Segment Start: Available data

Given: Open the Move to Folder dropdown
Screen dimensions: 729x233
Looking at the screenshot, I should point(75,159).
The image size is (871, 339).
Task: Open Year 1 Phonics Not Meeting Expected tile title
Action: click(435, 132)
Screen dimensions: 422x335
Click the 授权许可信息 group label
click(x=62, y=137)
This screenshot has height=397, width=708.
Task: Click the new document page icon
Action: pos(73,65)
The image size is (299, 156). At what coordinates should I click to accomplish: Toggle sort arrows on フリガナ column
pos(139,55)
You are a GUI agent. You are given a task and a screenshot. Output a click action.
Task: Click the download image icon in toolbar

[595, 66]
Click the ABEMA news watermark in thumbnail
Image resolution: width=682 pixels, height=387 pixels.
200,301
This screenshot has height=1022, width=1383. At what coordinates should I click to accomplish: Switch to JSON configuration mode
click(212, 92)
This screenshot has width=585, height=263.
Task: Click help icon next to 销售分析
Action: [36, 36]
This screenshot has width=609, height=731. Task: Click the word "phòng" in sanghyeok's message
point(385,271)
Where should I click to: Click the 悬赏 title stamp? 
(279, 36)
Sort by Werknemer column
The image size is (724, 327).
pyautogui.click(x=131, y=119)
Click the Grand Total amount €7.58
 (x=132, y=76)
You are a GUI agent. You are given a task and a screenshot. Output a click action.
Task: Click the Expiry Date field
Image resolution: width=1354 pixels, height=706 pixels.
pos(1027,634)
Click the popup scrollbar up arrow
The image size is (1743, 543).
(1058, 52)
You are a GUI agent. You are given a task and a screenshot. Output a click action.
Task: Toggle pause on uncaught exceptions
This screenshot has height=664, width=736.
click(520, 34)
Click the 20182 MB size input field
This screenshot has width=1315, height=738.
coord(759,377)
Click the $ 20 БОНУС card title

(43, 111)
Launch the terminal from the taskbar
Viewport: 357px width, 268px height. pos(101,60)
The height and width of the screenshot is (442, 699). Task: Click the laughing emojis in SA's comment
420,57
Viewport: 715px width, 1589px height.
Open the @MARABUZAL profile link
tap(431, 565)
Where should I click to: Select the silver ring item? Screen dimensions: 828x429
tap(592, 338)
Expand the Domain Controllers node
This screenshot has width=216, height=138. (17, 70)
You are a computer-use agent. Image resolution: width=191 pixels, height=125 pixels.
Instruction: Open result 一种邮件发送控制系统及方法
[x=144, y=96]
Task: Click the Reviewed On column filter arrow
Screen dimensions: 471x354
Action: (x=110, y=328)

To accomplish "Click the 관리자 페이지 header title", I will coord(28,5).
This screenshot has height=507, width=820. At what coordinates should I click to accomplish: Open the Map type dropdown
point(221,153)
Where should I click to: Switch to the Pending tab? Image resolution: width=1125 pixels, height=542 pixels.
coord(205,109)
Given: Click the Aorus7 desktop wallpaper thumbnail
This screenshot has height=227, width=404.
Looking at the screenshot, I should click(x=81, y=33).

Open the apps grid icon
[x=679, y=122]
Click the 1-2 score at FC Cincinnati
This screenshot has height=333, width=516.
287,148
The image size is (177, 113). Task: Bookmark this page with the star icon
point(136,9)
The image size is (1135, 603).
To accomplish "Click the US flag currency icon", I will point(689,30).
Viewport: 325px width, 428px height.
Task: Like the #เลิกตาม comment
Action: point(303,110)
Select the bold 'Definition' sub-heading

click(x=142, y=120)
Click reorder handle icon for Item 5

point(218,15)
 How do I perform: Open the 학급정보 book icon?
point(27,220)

Segment End: Available data

**What you have to do**
Copy each line in the data that holds the word "field".

**Written answer**
Task: Click the Expiry Date field
Click the 20182 MB size input field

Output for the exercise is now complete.